DREAM Antilles : diversifier la pisciculture marine en Martinique
Introduite aux Antilles en 1985, l’ombrine ocellée (Sciaenops ocellatus) est l’unique espèce de poisson marin élevée dans ce territoire. L’Ifremer a accompagné le développement de la filière, par la mise au point des techniques d’élevage de cette espèce, particulièrement en matière de contrôle de la reproduction et de génétique. L’institut assure encore la gestion des reproducteurs et la fourniture de larves aux écloseries, en attendant le transfert de ces compétences à une structure technique locale sous l’égide de la collectivité. Les travaux de recherche s’orientent désormais vers la diversification de la pisciculture, en privilégiant des espèces autochtones.
Le projet DREAM Antilles (Diversification aquacole et recherche sur les espèces autochtones marines des Antilles) a pour objectif de diversifier les espèces de poisson marin exploitées dans les Antilles et d'identifier des espèces locales adaptées à l’élevage dans des fermes artisanales ou semi-industrielles.
Les performances d’élevage de l’ombrine ocellée en Martinique et en Guadeloupe sont satisfaisantes, tant au niveau de la reproduction, de l’élevage larvaire que du grossissement des juvéniles. Il n’y a donc plus de travaux de recherche menés par l'Ifremer en lien avec cette espèce. En revanche, l’institut continue de gérer le stock de reproducteurs et de fournir les larves aux écloseries privées. Un cycle de formation a démarré en 2014, pour permettre à trois personnels hors Ifremer de prendre en charge la gestion des reproducteurs et la production des larves. Malheureusement celui-ci n’a pas pu aller à son terme en raison de difficultés rencontrées par les partenaires pour pérenniser le financement de ces personnes. À terme, il est prévu la création d’un Centre d’application aquacole régional, dépendant de la Collectivité territoriale de Martinique.
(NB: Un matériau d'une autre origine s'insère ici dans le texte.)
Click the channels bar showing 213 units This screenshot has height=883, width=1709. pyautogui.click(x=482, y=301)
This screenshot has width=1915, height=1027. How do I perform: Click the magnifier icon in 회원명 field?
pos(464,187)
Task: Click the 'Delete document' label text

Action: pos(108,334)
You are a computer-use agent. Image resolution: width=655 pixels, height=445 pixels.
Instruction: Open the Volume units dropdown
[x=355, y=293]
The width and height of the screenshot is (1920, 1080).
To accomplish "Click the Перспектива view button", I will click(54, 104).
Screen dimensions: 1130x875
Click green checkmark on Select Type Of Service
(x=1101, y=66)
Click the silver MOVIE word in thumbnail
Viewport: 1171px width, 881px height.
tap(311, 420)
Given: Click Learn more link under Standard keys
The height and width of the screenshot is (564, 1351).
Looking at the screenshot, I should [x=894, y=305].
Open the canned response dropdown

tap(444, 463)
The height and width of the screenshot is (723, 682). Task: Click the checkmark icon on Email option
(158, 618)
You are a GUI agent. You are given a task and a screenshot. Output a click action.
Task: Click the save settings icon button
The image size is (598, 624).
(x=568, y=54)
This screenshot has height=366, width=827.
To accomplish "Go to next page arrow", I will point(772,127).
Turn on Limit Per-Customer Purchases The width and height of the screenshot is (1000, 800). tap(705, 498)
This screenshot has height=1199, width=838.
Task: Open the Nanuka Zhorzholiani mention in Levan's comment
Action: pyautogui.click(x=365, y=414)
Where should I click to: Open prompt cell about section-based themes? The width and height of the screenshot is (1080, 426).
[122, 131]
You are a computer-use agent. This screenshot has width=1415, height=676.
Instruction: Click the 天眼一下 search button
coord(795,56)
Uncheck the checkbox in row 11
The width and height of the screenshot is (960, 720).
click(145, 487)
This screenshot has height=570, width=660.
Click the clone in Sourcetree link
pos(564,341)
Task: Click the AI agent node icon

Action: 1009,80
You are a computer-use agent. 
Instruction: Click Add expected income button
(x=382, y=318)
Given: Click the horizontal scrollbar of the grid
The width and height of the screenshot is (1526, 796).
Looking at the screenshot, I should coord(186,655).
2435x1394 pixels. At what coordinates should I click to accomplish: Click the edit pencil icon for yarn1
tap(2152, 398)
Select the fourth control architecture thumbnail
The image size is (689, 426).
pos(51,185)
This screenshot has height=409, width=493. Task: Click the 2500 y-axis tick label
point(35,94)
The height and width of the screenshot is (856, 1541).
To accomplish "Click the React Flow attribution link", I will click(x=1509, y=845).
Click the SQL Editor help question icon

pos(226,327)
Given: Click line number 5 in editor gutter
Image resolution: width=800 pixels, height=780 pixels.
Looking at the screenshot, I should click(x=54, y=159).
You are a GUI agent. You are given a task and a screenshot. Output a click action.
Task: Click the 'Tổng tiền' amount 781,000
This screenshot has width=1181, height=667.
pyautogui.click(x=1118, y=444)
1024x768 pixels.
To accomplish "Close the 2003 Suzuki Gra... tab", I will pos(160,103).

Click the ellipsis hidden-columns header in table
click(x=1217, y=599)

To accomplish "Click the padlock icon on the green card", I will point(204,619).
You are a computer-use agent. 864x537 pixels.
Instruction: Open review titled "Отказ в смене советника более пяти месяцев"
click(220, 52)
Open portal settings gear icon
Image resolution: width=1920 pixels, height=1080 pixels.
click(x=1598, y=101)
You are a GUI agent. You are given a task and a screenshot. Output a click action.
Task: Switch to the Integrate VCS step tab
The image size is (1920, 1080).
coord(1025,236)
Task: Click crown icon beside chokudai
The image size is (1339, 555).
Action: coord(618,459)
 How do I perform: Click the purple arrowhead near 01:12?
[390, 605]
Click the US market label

Diversifier les espèces aquacoles aux Antilles
Le projet DREAM Antilles s’est déroulé en deux grandes phases :
- Une première a consisté à réaliser une synthèse des informations disponibles sur les espèces candidates à l’élevage.
- La seconde phase avait pour objectif de faire des tests préliminaires sur certaines des espèces retenues, afin de réaliser une première évaluation de leur potentiel aquacole.
La sélection des candidats
En concertation avec les acteurs des filières aquacole et halieutique, il a été décidé que les espèces à tester devaient répondre à un certain nombre de critères : être indigènes, avoir un bon potentiel sur le marché local, être adaptées à l’élevage en mer tel qu’il se pratique dans les Antilles françaises (pas d’espèce d’eau douce ou dangereuse, exploitation de taille artisanale à semi-industrielle), ne pas entrer en compétition avec la pêche régionale, et présenter de bonnes dispositions pour l’élevage en cage (potentiel de croissance, comportement en captivité, résistance aux agents pathogènes…).
65 espèces appartenant à 18 familles correspondent à ces critères. Un ensemble de fiches par familles a été produite, pour synthétiser les connaissances acquises sur leur biologie.
Des tests d'élevage préliminaires
La mise en œuvre des tests d’élevage préliminaires a mis en lumière des difficultés pour se procurer les espèces intéressantes, de provenance sauvage, et encore plus d’élevage. Seules six espèces ont pu être obtenues et pour certaines, le nombre d’individus capturés n’était pas suffisant pour tirer des conclusions fiables.
Les premiers résultats disponibles suggèrent que les capacités d’adaptation à la captivité sont très différentes d’une espèce à l’autre, y compris au sein d’une même famille. Les difficultés rencontrées concernent surtout l’alimentation, la manipulation, l’endormissement ou la sensibilité aux agents pathogènes.
À titre d’illustration, une des espèces testées, le carangue coubali (Caranx crysos) est pratiquement impossible à anesthésier sans mettre en danger sa survie. Sa manipulation est extrêmement délicate et cause des lésions, qui le rendent sensible aux maladies infectieuses, avec des mortalités quasi systématiques. À l’opposé, le croupia roche (Lobotes surinamensis) est très rustique, placide en captivité et résistant aux manipulations. Cette dernière espèce a un bon potentiel de croissance, qui semble même supérieur à celui de l’ombrine ocellée.
Poursuite du projet
Les données recueillies doivent être complétées, notamment pour les espèces qui n’ont pas pu être testées faute d’individu disponible. Un projet (Diamant) a été déposé auprès du Fond européen pour les affaires maritimes et la pêche pour continuer les recherches. Il se focalise sur la constitution de stocks de reproducteurs afin de pouvoir mener des travaux sur le contrôle de la reproduction de deux des espèces les plus prometteuses, le vivaneau sorbe (Lutjanus analis) et le croupia roche (Lobotes surinamensis). La réponse à cet appel à projet est attendue pour le mois de janvier 2020.